Instructions to follow: Please repeat every entry, keeping each one exactly the same.

Records supplied:
***

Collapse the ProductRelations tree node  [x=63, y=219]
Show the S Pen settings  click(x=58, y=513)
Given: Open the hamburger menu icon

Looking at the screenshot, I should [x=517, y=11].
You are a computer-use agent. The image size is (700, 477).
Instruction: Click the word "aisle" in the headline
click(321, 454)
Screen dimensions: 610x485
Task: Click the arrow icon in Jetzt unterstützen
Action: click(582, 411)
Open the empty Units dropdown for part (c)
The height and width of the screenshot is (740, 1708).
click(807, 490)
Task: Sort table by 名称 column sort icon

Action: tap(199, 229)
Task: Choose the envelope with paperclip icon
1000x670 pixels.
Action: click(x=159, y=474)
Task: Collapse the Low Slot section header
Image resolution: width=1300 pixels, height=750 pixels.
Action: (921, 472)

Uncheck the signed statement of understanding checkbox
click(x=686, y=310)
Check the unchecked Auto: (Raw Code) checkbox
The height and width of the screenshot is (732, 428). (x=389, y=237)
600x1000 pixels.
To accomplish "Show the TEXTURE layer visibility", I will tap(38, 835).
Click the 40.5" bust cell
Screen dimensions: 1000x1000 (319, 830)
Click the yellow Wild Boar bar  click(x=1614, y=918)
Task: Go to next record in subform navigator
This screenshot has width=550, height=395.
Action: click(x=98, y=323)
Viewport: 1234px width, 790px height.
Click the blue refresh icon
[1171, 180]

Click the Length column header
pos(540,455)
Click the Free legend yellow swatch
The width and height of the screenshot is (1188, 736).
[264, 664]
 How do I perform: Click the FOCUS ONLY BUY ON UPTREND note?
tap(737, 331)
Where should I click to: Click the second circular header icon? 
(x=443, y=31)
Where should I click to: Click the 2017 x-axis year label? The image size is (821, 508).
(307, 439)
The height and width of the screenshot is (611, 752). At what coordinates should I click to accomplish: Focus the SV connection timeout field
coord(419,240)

***

Written solution:
Collapse the ProductRelations tree node  [x=63, y=219]
Show the S Pen settings  click(x=58, y=513)
Given: Open the hamburger menu icon

Looking at the screenshot, I should [x=517, y=11].
You are a computer-use agent. The image size is (700, 477).
Instruction: Click the word "aisle" in the headline
click(321, 454)
Screen dimensions: 610x485
Task: Click the arrow icon in Jetzt unterstützen
Action: click(582, 411)
Open the empty Units dropdown for part (c)
The height and width of the screenshot is (740, 1708).
click(807, 490)
Task: Sort table by 名称 column sort icon

Action: tap(199, 229)
Task: Choose the envelope with paperclip icon
1000x670 pixels.
Action: click(x=159, y=474)
Task: Collapse the Low Slot section header
Image resolution: width=1300 pixels, height=750 pixels.
Action: (921, 472)

Uncheck the signed statement of understanding checkbox
click(x=686, y=310)
Check the unchecked Auto: (Raw Code) checkbox
The height and width of the screenshot is (732, 428). (x=389, y=237)
600x1000 pixels.
To accomplish "Show the TEXTURE layer visibility", I will tap(38, 835).
Click the 40.5" bust cell
Screen dimensions: 1000x1000 (319, 830)
Click the yellow Wild Boar bar  click(x=1614, y=918)
Task: Go to next record in subform navigator
This screenshot has width=550, height=395.
Action: click(x=98, y=323)
Viewport: 1234px width, 790px height.
Click the blue refresh icon
[1171, 180]

Click the Length column header
pos(540,455)
Click the Free legend yellow swatch
The width and height of the screenshot is (1188, 736).
[264, 664]
 How do I perform: Click the FOCUS ONLY BUY ON UPTREND note?
tap(737, 331)
Where should I click to: Click the second circular header icon? 
(x=443, y=31)
Where should I click to: Click the 2017 x-axis year label? The image size is (821, 508).
(307, 439)
The height and width of the screenshot is (611, 752). At what coordinates should I click to accomplish: Focus the SV connection timeout field
coord(419,240)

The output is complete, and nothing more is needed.